This is what King Cyrus of Persia says: The LORD God of heaven has given me all the kingdoms of the world. And he has ordered me to build a temple for him in Jerusalem (which is in Judah). May God be with all of you who are his people. You may go to Jerusalem (which is in Judah) and build a temple for the LORD God of Israel. He is the God who is in Jerusalem. All who choose to remain behind, wherever they may be living, should provide the people who are leaving with silver, gold, supplies, livestock, and freewill offerings to be used in God’s temple in Jerusalem. (Ezra 1:2-4)
King Cyrus was on top of the world. From mountainous Persia he ruled a vast empire; he was secure enough to allow the Jews to return to their homeland. In doing so he was God’s instrument, doing his will.
But Cyrus had other choices to make, too. A man named Artembares had an idea: that the Persians abandon their mountainous homeland and settle in a richer part of their new empire, probably what is now Iraq. Cyrus told them that Artembares and his friends could do what they wanted, but that he wasn’t going anywhere: “’Soft countries,’ he said, ‘breed soft men. It is not the property of any one soil to produce fine fruits and good soldiers too.’ The Persians had to admit that this was true and that Cyrus was wiser than they; so they left him, and chose rather to live in a rugged land and rule than to cultivate rich plains and be subject to others.” (Herodotus, The Histories)

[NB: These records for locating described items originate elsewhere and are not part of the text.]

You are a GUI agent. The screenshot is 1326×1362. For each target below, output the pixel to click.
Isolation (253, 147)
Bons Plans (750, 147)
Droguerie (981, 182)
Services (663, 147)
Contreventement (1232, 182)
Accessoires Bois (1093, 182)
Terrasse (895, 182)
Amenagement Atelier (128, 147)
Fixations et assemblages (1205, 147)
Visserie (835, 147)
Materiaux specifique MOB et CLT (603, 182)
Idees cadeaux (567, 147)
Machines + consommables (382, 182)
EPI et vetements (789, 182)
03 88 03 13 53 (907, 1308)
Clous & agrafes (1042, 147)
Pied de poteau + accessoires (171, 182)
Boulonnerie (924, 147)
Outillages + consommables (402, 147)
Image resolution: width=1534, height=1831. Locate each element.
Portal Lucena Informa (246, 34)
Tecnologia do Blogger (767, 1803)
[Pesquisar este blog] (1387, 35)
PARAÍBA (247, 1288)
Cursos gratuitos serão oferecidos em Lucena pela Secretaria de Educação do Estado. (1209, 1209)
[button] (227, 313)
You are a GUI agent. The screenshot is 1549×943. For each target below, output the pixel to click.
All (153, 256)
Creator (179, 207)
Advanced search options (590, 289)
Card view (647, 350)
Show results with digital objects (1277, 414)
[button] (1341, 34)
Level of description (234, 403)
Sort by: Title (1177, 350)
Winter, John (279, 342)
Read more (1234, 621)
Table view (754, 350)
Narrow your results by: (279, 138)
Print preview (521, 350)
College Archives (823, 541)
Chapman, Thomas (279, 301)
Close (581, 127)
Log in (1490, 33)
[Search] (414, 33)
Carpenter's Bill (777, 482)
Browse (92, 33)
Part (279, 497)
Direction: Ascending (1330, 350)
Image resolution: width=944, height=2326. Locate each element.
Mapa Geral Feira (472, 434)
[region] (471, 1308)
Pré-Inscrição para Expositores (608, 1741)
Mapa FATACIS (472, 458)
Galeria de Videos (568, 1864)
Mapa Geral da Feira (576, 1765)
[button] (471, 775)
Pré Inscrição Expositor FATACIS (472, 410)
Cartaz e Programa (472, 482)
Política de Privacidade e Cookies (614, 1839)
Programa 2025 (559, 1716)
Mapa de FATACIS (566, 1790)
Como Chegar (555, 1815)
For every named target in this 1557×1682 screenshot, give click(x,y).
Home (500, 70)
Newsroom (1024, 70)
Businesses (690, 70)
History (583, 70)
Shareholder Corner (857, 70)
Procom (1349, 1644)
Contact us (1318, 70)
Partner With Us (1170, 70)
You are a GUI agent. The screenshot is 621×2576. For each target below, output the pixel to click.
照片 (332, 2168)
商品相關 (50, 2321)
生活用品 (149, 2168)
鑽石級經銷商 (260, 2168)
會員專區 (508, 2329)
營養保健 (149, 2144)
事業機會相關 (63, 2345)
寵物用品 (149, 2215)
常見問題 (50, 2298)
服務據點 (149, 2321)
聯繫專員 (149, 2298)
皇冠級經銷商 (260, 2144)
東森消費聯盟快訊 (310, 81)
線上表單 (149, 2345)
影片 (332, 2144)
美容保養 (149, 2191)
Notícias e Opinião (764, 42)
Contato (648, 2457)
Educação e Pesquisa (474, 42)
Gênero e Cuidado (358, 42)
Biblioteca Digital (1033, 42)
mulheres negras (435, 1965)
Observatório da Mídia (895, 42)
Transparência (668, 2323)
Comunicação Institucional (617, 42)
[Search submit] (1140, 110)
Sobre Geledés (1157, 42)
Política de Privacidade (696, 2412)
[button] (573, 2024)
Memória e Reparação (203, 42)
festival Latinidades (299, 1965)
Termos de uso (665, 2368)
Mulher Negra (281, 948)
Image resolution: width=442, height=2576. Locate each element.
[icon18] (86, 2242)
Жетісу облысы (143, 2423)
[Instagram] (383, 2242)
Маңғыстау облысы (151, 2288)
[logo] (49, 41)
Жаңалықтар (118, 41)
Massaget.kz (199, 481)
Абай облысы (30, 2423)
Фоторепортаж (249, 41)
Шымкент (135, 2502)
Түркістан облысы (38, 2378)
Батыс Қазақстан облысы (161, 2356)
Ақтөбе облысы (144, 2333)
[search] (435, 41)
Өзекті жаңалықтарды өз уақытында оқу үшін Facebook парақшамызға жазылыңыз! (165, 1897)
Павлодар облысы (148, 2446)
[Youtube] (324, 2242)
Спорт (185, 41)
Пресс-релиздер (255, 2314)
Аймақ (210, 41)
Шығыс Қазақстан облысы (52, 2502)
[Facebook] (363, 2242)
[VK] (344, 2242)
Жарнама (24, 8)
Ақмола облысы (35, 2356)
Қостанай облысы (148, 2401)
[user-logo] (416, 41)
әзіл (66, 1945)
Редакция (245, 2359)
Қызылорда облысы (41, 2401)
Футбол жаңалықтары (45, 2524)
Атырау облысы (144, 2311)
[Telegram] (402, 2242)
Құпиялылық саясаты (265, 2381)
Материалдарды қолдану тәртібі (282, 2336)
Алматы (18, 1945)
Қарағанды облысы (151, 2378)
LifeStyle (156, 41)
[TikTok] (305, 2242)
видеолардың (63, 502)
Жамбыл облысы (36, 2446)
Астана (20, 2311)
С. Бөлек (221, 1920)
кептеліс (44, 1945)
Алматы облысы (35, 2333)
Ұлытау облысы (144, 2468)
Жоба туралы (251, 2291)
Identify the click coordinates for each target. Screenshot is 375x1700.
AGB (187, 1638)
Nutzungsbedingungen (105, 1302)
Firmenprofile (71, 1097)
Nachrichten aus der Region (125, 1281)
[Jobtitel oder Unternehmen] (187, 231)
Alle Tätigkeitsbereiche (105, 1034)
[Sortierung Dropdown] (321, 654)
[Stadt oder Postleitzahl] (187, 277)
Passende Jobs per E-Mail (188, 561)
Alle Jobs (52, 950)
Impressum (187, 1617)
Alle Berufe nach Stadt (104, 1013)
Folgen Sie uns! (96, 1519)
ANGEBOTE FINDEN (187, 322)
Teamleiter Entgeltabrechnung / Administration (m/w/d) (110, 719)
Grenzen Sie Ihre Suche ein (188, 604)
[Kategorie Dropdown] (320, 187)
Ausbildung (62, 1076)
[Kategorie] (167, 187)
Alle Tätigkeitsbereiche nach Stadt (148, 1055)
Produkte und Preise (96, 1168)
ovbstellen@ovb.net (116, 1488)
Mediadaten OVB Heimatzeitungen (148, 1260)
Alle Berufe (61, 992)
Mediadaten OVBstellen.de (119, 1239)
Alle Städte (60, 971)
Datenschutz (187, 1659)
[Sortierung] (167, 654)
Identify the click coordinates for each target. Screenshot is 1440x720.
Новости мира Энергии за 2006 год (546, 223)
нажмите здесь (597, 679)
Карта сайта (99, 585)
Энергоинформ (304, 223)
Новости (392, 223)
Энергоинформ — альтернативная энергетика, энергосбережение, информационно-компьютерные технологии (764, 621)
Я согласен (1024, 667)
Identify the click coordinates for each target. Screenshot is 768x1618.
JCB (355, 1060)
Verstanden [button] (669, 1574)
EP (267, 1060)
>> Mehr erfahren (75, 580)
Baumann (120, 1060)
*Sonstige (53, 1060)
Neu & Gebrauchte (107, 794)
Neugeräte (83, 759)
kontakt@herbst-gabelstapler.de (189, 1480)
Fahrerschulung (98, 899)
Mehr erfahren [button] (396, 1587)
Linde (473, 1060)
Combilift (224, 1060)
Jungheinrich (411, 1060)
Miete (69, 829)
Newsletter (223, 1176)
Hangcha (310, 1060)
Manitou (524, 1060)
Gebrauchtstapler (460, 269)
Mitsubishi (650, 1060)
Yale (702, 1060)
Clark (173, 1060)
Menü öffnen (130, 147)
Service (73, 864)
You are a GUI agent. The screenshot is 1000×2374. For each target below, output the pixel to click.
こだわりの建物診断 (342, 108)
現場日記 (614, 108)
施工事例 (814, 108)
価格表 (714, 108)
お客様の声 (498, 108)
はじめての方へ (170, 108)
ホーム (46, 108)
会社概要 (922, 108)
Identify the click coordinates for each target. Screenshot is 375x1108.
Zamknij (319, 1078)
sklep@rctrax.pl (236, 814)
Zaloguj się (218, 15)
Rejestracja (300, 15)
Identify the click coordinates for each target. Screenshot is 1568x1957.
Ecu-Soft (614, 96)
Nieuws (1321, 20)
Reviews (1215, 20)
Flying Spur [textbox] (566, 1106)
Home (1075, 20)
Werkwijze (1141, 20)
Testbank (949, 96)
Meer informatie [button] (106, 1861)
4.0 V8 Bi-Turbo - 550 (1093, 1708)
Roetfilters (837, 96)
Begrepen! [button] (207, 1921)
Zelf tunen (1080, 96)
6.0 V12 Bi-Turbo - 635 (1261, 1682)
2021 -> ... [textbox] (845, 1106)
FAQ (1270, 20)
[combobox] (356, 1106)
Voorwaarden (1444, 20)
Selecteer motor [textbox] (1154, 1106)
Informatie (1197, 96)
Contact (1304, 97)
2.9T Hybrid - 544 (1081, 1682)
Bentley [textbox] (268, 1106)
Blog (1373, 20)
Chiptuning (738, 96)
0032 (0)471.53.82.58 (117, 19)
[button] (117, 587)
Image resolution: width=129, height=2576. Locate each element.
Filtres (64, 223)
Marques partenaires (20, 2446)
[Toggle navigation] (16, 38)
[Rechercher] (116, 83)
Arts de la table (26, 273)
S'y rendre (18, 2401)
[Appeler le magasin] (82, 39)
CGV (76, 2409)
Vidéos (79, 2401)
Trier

The Jews returned to their land and began to rebuild their temple. Cyrus’ descendants would rule from their rugged land for another two hundred years. And Cyrus’ decision still works: one reason why the U.S. attacked Iraq and not Iran (Persia) was because of the rugged terrain from whence Cyrus came.
We always want the “easy way” out, and our lives to always be smooth sailing. But rugged terrain—physically and in life—can build character and endurance in a way that nothing else can. Jesus Christ won us freedom on an old rugged cross: don’t throw it away for easy street!